(Written problem)
Could you render the material below as a JSON list of strings, one string per line, leaving out any blank lines?

(Exercise materials)

——

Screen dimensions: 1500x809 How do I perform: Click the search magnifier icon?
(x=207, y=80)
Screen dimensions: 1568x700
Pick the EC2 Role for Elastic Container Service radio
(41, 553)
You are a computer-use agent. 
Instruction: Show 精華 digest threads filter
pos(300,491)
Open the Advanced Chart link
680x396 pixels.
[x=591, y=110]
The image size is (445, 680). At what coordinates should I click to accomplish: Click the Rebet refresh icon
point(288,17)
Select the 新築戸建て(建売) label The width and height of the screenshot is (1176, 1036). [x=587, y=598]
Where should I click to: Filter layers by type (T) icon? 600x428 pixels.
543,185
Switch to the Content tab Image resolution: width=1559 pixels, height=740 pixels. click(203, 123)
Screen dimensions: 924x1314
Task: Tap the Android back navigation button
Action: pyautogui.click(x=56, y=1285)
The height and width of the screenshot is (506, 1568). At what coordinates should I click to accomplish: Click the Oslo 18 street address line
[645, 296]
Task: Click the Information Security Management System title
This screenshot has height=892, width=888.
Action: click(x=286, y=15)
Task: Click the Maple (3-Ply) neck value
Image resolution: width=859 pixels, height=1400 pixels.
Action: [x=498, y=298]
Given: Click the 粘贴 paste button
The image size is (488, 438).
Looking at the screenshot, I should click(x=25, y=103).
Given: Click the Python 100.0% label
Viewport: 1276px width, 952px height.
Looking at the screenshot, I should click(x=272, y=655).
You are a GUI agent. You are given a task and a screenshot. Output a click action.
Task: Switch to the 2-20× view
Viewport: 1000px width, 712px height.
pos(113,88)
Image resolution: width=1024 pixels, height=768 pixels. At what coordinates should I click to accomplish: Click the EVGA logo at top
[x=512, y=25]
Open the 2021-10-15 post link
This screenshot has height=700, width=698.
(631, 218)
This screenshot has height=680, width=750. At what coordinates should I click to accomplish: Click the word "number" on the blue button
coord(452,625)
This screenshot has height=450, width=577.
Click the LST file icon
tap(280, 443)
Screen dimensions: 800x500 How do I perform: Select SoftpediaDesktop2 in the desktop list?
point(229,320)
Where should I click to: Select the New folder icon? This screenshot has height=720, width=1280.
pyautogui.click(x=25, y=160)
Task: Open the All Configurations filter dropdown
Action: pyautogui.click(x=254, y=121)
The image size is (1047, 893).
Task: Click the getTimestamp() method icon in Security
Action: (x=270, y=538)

——

(Answer)
[
  "Screen dimensions: 1500x809 How do I perform: Click the search magnifier icon?",
  "(x=207, y=80)",
  "Screen dimensions: 1568x700",
  "Pick the EC2 Role for Elastic Container Service radio",
  "(41, 553)",
  "You are a computer-use agent. ",
  "Instruction: Show 精華 digest threads filter",
  "pos(300,491)",
  "Open the Advanced Chart link",
  "680x396 pixels.",
  "[x=591, y=110]",
  "The image size is (445, 680). At what coordinates should I click to accomplish: Click the Rebet refresh icon",
  "point(288,17)",
  "Select the 新築戸建て(建売) label The width and height of the screenshot is (1176, 1036). [x=587, y=598]",
  "Where should I click to: Filter layers by type (T) icon? 600x428 pixels.",
  "543,185",
  "Switch to the Content tab Image resolution: width=1559 pixels, height=740 pixels. click(203, 123)",
  "Screen dimensions: 924x1314",
  "Task: Tap the Android back navigation button",
  "Action: pyautogui.click(x=56, y=1285)",
  "The height and width of the screenshot is (506, 1568). At what coordinates should I click to accomplish: Click the Oslo 18 street address line",
  "[645, 296]",
  "Task: Click the Information Security Management System title",
  "This screenshot has height=892, width=888.",
  "Action: click(x=286, y=15)",
  "Task: Click the Maple (3-Ply) neck value",
  "Image resolution: width=859 pixels, height=1400 pixels.",
  "Action: [x=498, y=298]",
  "Given: Click the 粘贴 paste button",
  "The image size is (488, 438).",
  "Looking at the screenshot, I should click(x=25, y=103).",
  "Given: Click the Python 100.0% label",
  "Viewport: 1276px width, 952px height.",
  "Looking at the screenshot, I should click(x=272, y=655).",
  "You are a GUI agent. You are given a task and a screenshot. Output a click action.",
  "Task: Switch to the 2-20× view",
  "Viewport: 1000px width, 712px height.",
  "pos(113,88)",
  "Image resolution: width=1024 pixels, height=768 pixels. At what coordinates should I click to accomplish: Click the EVGA logo at top",
  "[x=512, y=25]",
  "Open the 2021-10-15 post link",
  "This screenshot has height=700, width=698.",
  "(631, 218)",
  "This screenshot has height=680, width=750. At what coordinates should I click to accomplish: Click the word \"number\" on the blue button",
  "coord(452,625)",
  "This screenshot has height=450, width=577.",
  "Click the LST file icon",
  "tap(280, 443)",
  "Screen dimensions: 800x500 How do I perform: Select SoftpediaDesktop2 in the desktop list?",
  "point(229,320)",
  "Where should I click to: Select the New folder icon? This screenshot has height=720, width=1280.",
  "pyautogui.click(x=25, y=160)",
  "Task: Open the All Configurations filter dropdown",
  "Action: pyautogui.click(x=254, y=121)",
  "The image size is (1047, 893).",
  "Task: Click the getTimestamp() method icon in Security",
  "Action: (x=270, y=538)"
]